The Koko Crater Botanical Garden is one of the five City and County of Honolulu botanical gardens that you can enjoy during your Hawaii vacation – and it’s one of the free ones. What makes this Oahu Hawaii attraction unique among all the many fine Hawaii botanical gardens is that it’s the only one located inside a volcano crater and dedicated primarily to arid climate flora. All the other Oahu botanical gardens are lush, green, and more tropical-feeling; and the neighbor island gardens with which I’m familiar are similar.
Now, personally, I prefer the tropical rainforest type of gardens; but the fact that they’re more common here in Hawaii is precisely what makes the Koko Crater Botanical Garden a worthwhile and out-of-the-ordinary Oahu tourism experience. I should clarify, however, that even though this Hawaii activity has a Honolulu zip code, it’s nowhere near the city-proper. It’s located out in the Hawaii Kai area of East Oahu near Hanauma Bay, Sandy Beach, and the Makapuu Lighthouse – approximately 21 km (13 miles) from the middle of Waikiki.
Furthermore, I’m tempted to call the Koko Crater Botanical Garden a bit of a hike, but the county calls it a garden, so I’ll stick with that. Nevertheless, you’re going to want to wear good walking shoes, because you’ll be walking on more than 3 km (2 miles) of unpaved and uneven paths encircling the 60 acre garden. This is a self-guided tour that can take 1.5 hours or more. You’ll want your feet to be comfortable and protected. And don’t ask why I know this… but if your flip-flop rubbah slippah breaks at the half-way point, you’ll be in for an unpleasantly rocky and thorny return trip (or one heck of a long hop).
One of the most remarkable characteristics about Hawaii is that our islands have nearly every climate type – from coastal to mountainous, tropical rain forests to arid deserts and snow-capped mountains (on the neighbor islands). And the various City and County of Honolulu botanical gardens are strategically scattered about the island of Oahu to showcase much of this diversity.

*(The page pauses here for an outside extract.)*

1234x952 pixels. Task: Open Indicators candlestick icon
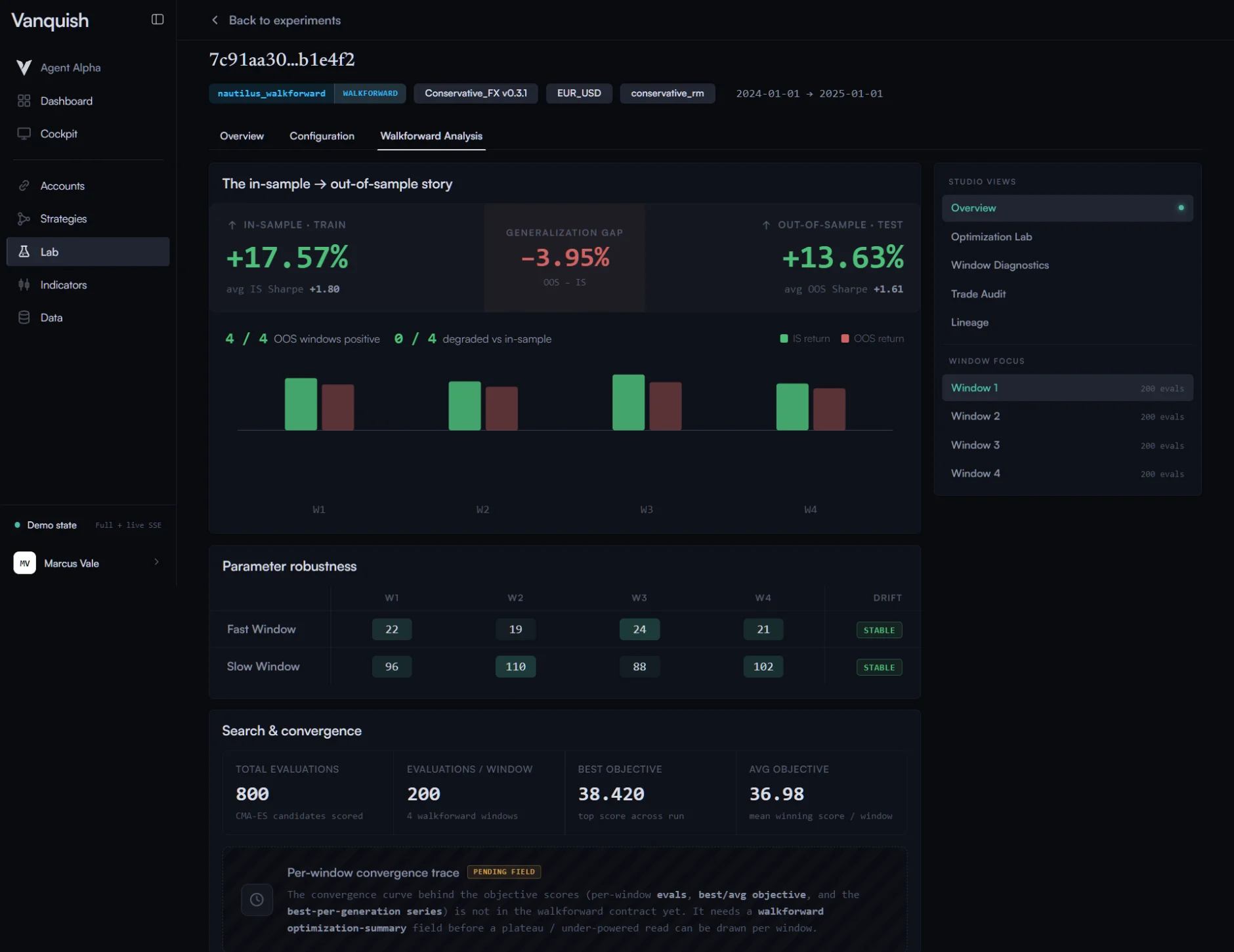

Geologically speaking, Hawaii exists only because of our volcanoes. As a result, they’re some of the most iconic landscape features in the state, and they’re largely responsible for the diverse climatic conditions. Thus, it makes perfect sense that one of our Hawaii botanical gardens should be located inside the dormant Koko Crater.

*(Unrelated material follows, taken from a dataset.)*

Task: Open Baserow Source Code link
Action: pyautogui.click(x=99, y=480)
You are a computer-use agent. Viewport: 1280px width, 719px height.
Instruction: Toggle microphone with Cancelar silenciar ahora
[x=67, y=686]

The Koko Crater Botanical Garden is located in one of the most arid desert-like parts of Oahu. As a result, they’ve used xeriscaping methods to cultivate rare and endangered dryland plants. You can see an assortment of African and Madiscan plants, cacti and succulents, plumeria and bougainvillea, dryland palms, native Hawaiian wiliwili (will-ee-will-ee) and ilima (ee-lee-mah), and more. Depending where in the world you’re from, some of this may not seem that exotic. But I’ll go out on a limb (no pun intended) and guess that you probably don’t have most of this collection growing near you.

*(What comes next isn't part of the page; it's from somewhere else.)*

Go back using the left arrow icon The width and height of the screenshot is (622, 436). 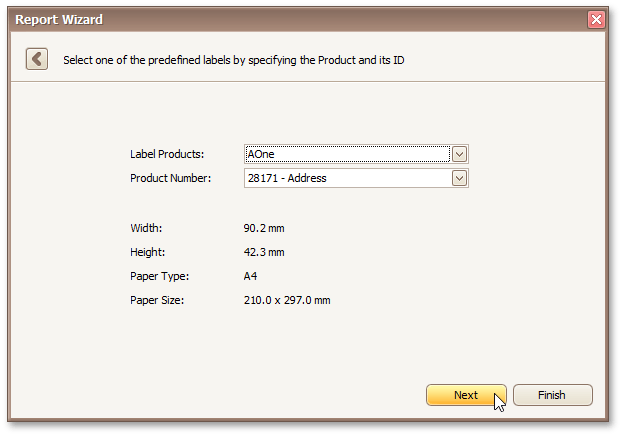[37, 59]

If you’re most attracted to the brilliantly colored tropical flowers, the plumeria and bougainvillea groves are within approximately 100 meters of the entrance. You can just take a quick stroll through there and then get on with the rest of your scenic Hawaii sightseeing. If, however, you’re particularly interested in the native Hawaiian flora or the exotic dragon’s blood tree, you’re going to have to walk the full trail just to get to the far side of the crater where these are growing.
I’m writing this in December; and that means Christmas. If you’re like me, you may have grown up hearing the story of how Magi brought the baby Jesus gifts of gold, frankincense, and myrrh. The Koko Crater Botanical Garden has myrrh. You can see it for yourself. And maybe you’ve also heard about when short Zacchaeus the tax collector climbed a sycamore fig tree to see Jesus as he passed through Jericho. I don’t think they’ll appreciate if you try to climb it, but this garden also has a sycamore fig tree. It’s a lot bigger than I imagined it would be. In Solomon’s Song of Songs, he compared his beloved to a garden growing – among other things – myrrh and henna. Henna is here.
I realize that you go to a botanical garden for the plant life. Duh. But this one is located inside a volcano. Take a look at the rocks while you’re there also. They’re not just uniformly black lava. I was especially intrigued by some of the rocks that are a distinct shade of violet/purple. I don’t think I’ve seen rocks this color anywhere else in Hawaii, and I haven’t been able to figure out what combination of minerals causes them to be that color.
There are no permanent facilities on site… No welcome center. No gift shop. No cafeteria. Not even a water fountain. And there’s no restroom other than a porta-potty. So relieve yourself before you arrive and pack some drinks.
Beyond that, the standard rules and common sense apply... No dogs (or any pet, I suppose). No bicycles. No littering, lighting fires, or picking/eating the plants.